I "Chi ben comincia..", gli "Esordio bagnato esordio fortunato" o piuttosto i "Buona la prima!" sono orpelli da lasciare volentieri a gente meno pragmatica di noi, che invece, onesti uomini materialisti, preferiamo tenere - dell'esordio vittorioso in campionato - due bei punti e una prestazione di personalità, di coraggio e di notevole caparbietà.
E' un venerdì sera di tregenda al Baiardo, location dell'atto d'avvio di una stagione che si preannuncia lunga e difficile. Avversario di turno, quell'Astonvilla che del Piccarello è autentica bestia nera, avendolo sconfitto due volte su due nell'ultima stagione: all'andata, precipitandolo in una pericolosa crisi, al ritorno, interrompendone la frenetica rincorsa al quinto posto.
Ma di acqua sotto i ponti ne è passata: questa, amici, è stata tutta un'altra storia.
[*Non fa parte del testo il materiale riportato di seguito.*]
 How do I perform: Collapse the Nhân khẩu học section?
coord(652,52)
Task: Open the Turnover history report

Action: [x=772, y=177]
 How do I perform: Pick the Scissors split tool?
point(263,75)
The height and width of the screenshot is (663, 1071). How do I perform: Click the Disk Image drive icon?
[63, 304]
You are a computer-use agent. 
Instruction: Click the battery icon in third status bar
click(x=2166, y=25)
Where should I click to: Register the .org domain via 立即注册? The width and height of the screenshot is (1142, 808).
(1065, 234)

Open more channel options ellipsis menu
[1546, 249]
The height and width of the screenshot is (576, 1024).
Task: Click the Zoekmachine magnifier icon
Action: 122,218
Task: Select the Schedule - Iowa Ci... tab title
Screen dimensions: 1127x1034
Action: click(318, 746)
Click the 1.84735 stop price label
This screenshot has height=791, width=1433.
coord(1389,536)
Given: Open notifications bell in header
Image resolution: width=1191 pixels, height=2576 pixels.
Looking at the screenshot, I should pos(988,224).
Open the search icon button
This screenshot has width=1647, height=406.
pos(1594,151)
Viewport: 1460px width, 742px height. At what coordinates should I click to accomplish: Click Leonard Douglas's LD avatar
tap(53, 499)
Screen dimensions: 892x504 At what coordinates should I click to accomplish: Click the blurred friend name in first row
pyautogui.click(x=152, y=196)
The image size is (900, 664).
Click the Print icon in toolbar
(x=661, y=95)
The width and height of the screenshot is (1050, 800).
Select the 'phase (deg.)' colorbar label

Mister Bricola propone in partenza il collaudato 3-4-2-1 e sceglie i seguenti interpreti: Petrogalli; De Marco, Pedemonte, Camedda; Palomba, Da Ronch, Bottarel, Miceli; Barbieri, Bisceglie; Ciardiello.
Un po' di emozione, un po' di tensione, così Pedemonte e soci incontrano qualche difficoltà in avvio, su un pantano pesantisimo e sotto un diluvio universale; bravo l'Astonvilla ad approfittarne, per passare in vantaggio al primo vero affondo e realizzare l'1-0. Ma i ragazzi non si scompongono e - superata la fase di assestamento, pagato l'inevitabile dazio in termini di errori di misura e precisione - riacciuffano il pari ad opera di Da Ronch (che, coi cingolati ai piedi, si trova a meraviglia sul terreno paludoso), il cui sinistraccio sporco trova l'angolino e gonfia la rete: 1-1.
Alla ripresa delle ostilità, non esce dal tunnel degli spogliatoi Ciardiello: scocca l'ora dell'esordio uffiiciale di Paolo Coppini. Ed anche grazie all'ariete numero 20 - ed al successivo ingresso dello scalpitante Roby Venuto - il Picca, armi e bagagli, si trasferisce nella metacampo azulgrana, pinatando le tende in prossimità dell'area avversaria.
Le palle-gol - logica conseguenza di un gioco sempre più fluido ed efficace - non mancano, ma sembra una di quelle serate maledette in cui la palla non vuole saperne di entrare. Dentro anche Ballestrasse, che solca la destra sulla moto d'acqua, e Cassissa, per Palomba e Camedda. Ma a regalare la sospirata vittoria/rivincita ci pensa (non prima di un mezzo miracolo di Lamme ed un comico black-out...) Alberto Bottarel, rapace su un cross dalla bandierina, che piazza l'acuto vincente con un pattone in corsa da sottomisura, firmando il definitivo e meritato 2-1, risultato poi protetto con relativa tranquillità (ed un Bozzo in più a rinforzare gli argini) nel finale.
E il mister, nel dopo-gara, soffoca sul nascere i facili entusiasmi, i cori trionfalistici: la strada da fare è ancora tanta, ma come esordio non c'è male.
D'altra parte, l'abbiamo detto: siamo proprio gente pragmatica noi....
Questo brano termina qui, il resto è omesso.